I was reflecting recently on my first real IT job. It was a small-ish company when I joined it, perhaps a hundred employees or so, and still using a mishmash of software and a lot of dated hardware. We had one developer/sysadmin/DBA and a few people doing what we now call ETL and data cleansing. Not an elegant process, but one that absolutely was getting the job done. We had no change tickets, and the only development environment was on a developer's machine, with most changes deployed during the day. No QA team either. Interestingly all the code was in source control from the start. I guess in a lot of ways it was a startup, though I didn’t think much about it back then. Maybe it sounds chaotic, but it was challenging and fun. I learned a lot too.
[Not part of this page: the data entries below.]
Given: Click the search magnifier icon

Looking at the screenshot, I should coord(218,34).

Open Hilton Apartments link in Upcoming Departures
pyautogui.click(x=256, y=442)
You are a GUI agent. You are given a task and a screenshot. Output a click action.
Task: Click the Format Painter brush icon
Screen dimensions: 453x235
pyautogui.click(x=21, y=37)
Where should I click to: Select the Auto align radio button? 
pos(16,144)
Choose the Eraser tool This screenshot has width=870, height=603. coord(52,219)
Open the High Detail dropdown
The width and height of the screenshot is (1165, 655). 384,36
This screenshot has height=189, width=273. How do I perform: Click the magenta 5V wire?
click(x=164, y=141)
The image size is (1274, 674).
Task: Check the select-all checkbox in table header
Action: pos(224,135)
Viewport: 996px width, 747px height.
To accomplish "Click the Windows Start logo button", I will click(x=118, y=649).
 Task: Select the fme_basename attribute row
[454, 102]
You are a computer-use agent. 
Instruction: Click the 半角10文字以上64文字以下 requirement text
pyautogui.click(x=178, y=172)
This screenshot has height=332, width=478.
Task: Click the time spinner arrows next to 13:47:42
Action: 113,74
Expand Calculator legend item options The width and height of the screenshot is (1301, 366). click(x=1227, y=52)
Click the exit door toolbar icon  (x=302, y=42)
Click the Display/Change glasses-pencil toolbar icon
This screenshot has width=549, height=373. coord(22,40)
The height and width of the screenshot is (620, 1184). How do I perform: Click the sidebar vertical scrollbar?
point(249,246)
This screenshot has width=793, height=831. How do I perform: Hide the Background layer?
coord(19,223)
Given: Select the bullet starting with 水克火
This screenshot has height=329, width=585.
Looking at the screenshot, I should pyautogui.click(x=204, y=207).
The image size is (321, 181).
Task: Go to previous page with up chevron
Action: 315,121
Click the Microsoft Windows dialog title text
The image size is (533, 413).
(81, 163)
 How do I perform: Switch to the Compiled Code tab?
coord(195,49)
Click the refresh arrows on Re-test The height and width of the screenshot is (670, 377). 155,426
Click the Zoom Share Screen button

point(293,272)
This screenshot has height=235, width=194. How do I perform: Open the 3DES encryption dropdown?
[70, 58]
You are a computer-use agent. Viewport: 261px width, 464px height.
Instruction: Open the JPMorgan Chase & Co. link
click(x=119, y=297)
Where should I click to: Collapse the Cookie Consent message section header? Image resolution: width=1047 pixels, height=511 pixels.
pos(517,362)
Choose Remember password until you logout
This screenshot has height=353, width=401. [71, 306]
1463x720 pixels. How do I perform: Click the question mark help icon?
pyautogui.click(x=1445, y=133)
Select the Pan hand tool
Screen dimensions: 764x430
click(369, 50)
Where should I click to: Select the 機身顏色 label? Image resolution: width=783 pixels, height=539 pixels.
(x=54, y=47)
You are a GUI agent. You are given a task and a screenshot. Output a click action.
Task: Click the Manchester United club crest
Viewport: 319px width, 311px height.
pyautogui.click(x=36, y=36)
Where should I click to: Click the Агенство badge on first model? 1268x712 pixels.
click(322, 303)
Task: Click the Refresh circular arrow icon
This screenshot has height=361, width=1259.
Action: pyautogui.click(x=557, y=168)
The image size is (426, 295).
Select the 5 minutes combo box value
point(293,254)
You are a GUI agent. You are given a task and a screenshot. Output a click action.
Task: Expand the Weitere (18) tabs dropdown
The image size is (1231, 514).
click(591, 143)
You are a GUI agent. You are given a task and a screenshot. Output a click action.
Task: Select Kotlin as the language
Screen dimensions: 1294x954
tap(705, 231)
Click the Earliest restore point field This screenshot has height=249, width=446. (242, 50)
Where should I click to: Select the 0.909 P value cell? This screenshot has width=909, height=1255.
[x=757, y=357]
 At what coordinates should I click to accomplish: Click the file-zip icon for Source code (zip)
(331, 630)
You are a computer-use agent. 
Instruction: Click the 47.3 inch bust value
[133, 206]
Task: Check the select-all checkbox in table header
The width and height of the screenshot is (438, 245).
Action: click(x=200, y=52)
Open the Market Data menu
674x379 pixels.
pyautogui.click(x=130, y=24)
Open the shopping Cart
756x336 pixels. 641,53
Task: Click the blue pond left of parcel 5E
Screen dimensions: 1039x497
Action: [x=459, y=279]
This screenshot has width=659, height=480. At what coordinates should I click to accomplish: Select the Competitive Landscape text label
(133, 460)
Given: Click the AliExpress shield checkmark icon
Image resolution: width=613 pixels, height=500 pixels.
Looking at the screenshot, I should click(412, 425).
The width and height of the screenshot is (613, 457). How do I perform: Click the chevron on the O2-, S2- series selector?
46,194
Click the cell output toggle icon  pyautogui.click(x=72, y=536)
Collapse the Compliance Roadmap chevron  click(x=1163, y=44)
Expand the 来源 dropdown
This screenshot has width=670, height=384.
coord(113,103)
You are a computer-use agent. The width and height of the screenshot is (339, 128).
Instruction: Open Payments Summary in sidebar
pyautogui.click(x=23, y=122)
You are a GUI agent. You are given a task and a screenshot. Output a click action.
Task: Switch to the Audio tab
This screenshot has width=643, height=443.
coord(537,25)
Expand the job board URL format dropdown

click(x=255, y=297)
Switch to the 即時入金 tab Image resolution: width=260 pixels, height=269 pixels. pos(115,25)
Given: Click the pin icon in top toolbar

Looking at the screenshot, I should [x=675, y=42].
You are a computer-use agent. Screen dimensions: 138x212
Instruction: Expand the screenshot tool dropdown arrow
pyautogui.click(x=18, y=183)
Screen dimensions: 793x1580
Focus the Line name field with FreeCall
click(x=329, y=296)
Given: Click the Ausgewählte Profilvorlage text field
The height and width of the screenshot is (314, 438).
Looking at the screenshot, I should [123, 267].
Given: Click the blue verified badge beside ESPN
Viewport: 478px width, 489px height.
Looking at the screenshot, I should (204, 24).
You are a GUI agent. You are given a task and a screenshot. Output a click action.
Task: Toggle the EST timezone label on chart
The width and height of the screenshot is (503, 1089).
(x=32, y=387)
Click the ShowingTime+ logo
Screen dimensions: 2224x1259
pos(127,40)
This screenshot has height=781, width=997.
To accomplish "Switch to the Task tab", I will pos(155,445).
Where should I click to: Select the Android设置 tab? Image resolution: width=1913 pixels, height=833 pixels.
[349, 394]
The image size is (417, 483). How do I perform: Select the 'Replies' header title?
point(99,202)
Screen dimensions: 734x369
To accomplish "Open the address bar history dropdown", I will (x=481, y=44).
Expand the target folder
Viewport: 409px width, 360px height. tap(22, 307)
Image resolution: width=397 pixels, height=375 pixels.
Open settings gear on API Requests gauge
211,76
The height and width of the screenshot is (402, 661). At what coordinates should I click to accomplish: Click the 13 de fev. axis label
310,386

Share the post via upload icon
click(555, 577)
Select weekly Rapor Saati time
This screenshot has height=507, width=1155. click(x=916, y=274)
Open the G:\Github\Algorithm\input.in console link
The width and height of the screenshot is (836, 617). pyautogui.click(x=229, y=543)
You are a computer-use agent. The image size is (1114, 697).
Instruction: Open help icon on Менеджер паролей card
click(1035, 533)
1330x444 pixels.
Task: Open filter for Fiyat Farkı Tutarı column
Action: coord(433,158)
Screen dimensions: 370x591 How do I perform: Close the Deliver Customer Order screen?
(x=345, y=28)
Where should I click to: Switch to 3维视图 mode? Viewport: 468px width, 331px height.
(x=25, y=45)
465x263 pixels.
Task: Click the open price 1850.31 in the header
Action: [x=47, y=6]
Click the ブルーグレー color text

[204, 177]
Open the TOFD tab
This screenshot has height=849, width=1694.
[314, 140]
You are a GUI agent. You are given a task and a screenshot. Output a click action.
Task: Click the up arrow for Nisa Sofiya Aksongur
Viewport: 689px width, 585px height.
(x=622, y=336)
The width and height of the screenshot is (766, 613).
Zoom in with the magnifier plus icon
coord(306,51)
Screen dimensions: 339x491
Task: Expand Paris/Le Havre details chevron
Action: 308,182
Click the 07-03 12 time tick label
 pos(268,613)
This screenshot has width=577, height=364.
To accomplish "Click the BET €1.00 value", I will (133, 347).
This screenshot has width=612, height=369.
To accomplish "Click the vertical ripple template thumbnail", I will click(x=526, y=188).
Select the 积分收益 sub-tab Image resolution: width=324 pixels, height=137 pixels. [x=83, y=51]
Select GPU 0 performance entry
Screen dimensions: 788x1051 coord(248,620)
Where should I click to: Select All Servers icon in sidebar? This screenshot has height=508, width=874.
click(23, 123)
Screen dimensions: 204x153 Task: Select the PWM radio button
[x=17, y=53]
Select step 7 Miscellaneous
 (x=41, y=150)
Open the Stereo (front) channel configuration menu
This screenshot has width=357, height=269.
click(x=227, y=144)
As the company grew so did IT, and with it came the earliest silos: splitting up development and ETL. Hardware was upgraded, we hired a network/systems guy, and I became the first DBA, trying to figure out how to be a DBA and how to reconcile what I read about security and change control with the demands of the business and the realities of how much of the work got done. We grew a little more and the walls between the silos got higher. We started to add process because what works with one developer doesn’t work as well when you have ten. We needed a help desk to manage the calls and a task tracking system so we could manage the work. It took longer to make changes because the system was more complex and that meant it took more time for new hires to figure out how it all worked. We started moving away from the hero model and arguably away from cowboy coding, but it was still an environment that most of us today would consider lightly structured. Even back then then it felt like our velocity was slowing as we added process.

Since then I’ve worked in far worse/less mature environments, worked with teams where even small changes took 90 days to work through the process, and a lot that fell in between those. I tried to find something to like and to learn about all of them. I get process and change control. I’ve learned to bridge silos and work the system, to appreciate being methodical and patient, but I’ve never seen it as fun in the way it was when I was on a team of three tasked with rolling out a new product in ninety days. Nothing about process and change control should eliminate fun, but it seems like it does? Why is that? Is work only fun if there is risk? Or no rules? Or is the nature of things that as a company matures there is less fun to be had because it’s all been done or it’s too risky to try?

What makes a job fun anyway? Many jobs are satisfying because they pay well, or because they offer decent problems to conquer, but are they fun? I’m curious to hear from you. What IT job was the most fun and why? And looking back with the benefit of experience, would you go back to a similar environment today if you have the chance?